Accommodative Services

Service Animal and Emotional Support Animal Guidelines

Service Animal Guidelines

Union College welcomes service animals on campus. A service animal is defined as a dog or small horse that is individually trained to do work or perform tasks for the benefit of a person with a disability. While legal access rights are afforded to users of service animals, the access comes with the responsibility of ensuring that the animal behaves and responds appropriately at all times, in public and that the user/handler, as a team must adhere to the same socially accepted standards as any individual in the college community. It is the user/handler’s responsibility to ensure the safety of a service animal. For more detailed guidance, please see Union College's Office of Community Standards Student Handbook.

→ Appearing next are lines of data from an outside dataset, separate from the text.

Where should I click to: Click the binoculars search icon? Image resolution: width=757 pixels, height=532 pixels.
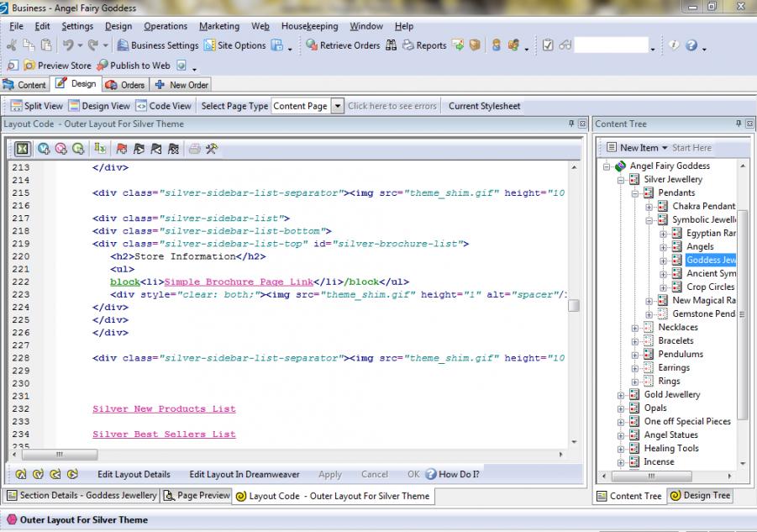pos(392,45)
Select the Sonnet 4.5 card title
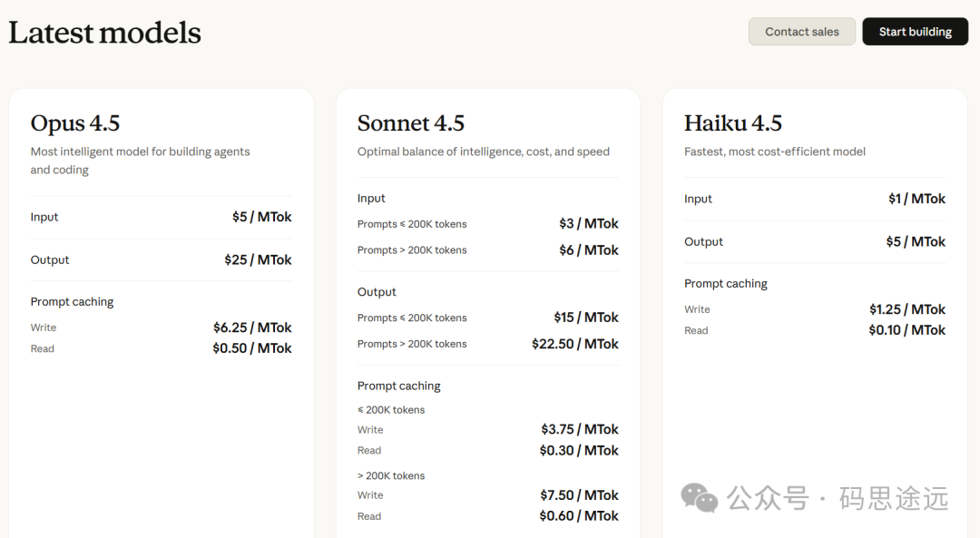The height and width of the screenshot is (538, 980). tap(411, 123)
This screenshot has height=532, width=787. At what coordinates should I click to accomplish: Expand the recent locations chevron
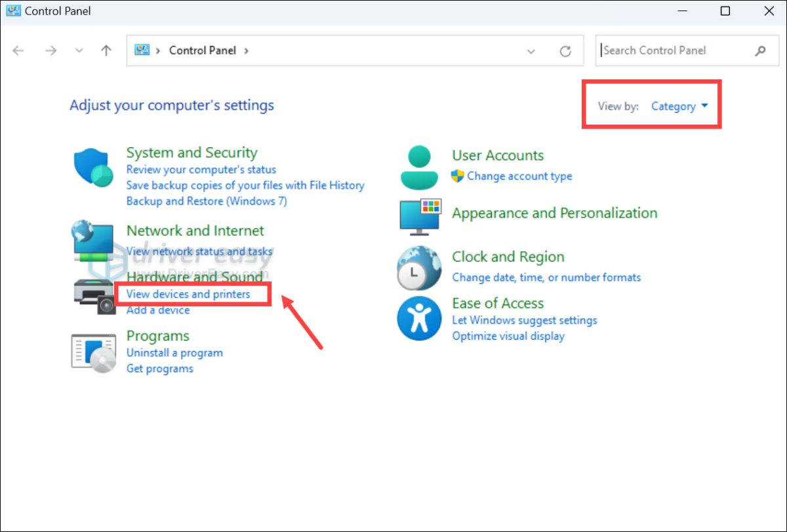(79, 51)
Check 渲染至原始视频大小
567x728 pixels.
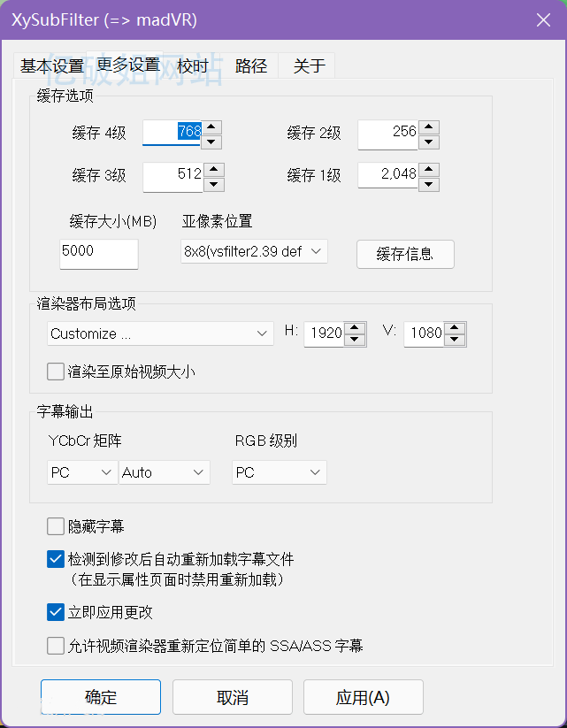click(x=56, y=372)
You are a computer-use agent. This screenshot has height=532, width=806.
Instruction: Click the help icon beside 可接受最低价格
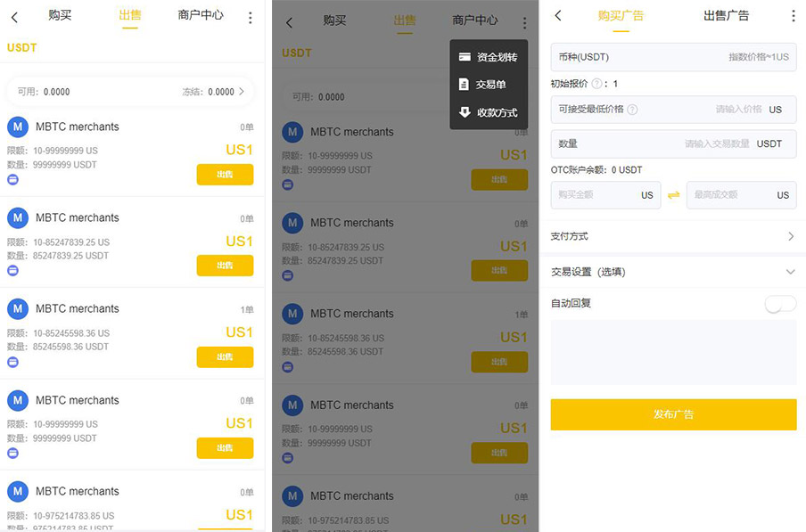633,110
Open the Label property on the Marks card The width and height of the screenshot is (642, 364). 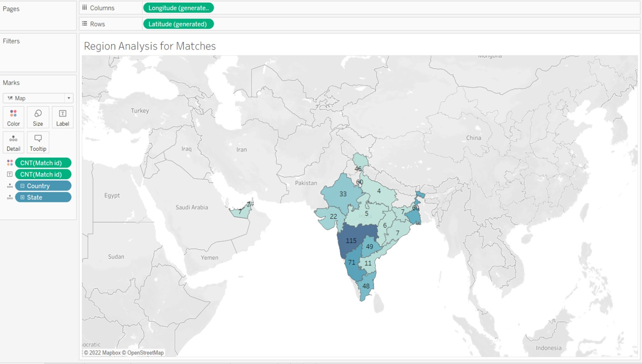pyautogui.click(x=62, y=117)
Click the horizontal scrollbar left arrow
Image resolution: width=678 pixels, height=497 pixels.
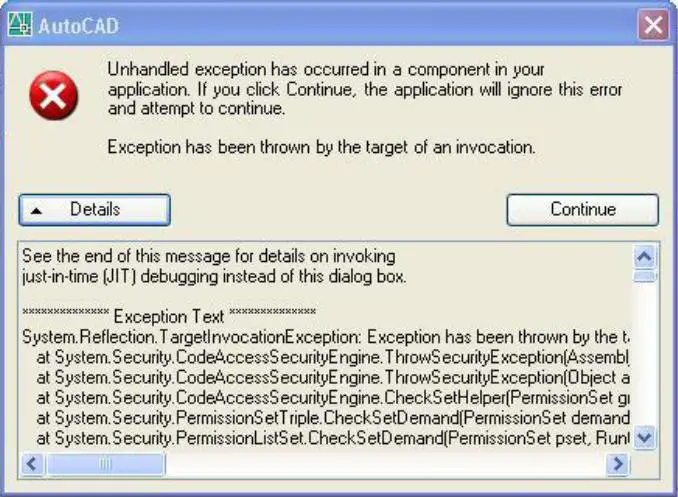pyautogui.click(x=32, y=464)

Students in need of a service animal are asked to contact the Director of Accommodative Services, Shelly Shinebarger, at shinebas@union.edu to complete a brief Registration Form. Union College wants to make sure appropriate departments are notified, such as Residential Life, Academics, and Campus Safety.

The United States Department of Justice has created a helpful brief about service animals in public and private settings, which addresses some questions and concerns about what Federal law allows with regard to service animals. Please visit the link U.S. Department of Justice ADA Publication on Service Animals to learn more.

5 Tips: When You Meet a Service Dog

  1. Do not pet or interact with a service dog when it is wearing its harness. If the dog is resting without its harness, ask the owner's permission before petting the dog and respect the person's decision if they say no.
  2. Do not let your pet near a service dog, even if your pet is leashed. Allowing your pet to visit or "say hi," even for a moment, can cause the service dog to lose focus on the important job it has to do.
  3. For a blind traveler, do not shout directions, take the person by the arm, or interrupt them when they are crossing the street. If you are concerned for their safety, ask them if they need help first.
  4. It's helpful to let a person who is blind know that you are nearby and tell them if you have a dog with you.
  5. Do not offer the service dog food or treats. Remember... distracting a service dog can make its owner vulnerable to harm, so treat the dog as if it is not there.

Emotional Support Animal Guidelines

A Therapy Animal is defined as an animal that is necessary for the individual to have an equal opportunity to use and enjoy a dwelling. There must be a relationship, or nexus, between the individual’s disability and the assistance the animal provides.

A student who wishes to bring a Therapy Animal to Union College must submit a Therapy Animal Request Form. The Special Accommodations Committee (SAC) will review the documentation and the student will be notified of the decision. Should approval be granted, the student should meet with the Office of Residential Life and Accommodative Services to review the Owner/Handlers’ Responsibilities.

A Therapy Animal should not be brought to campus until approval has been granted. Please note the student must petition for this approval each academic year. For more detailed guidance, see Union College's Office of Community Standards Student Handbook.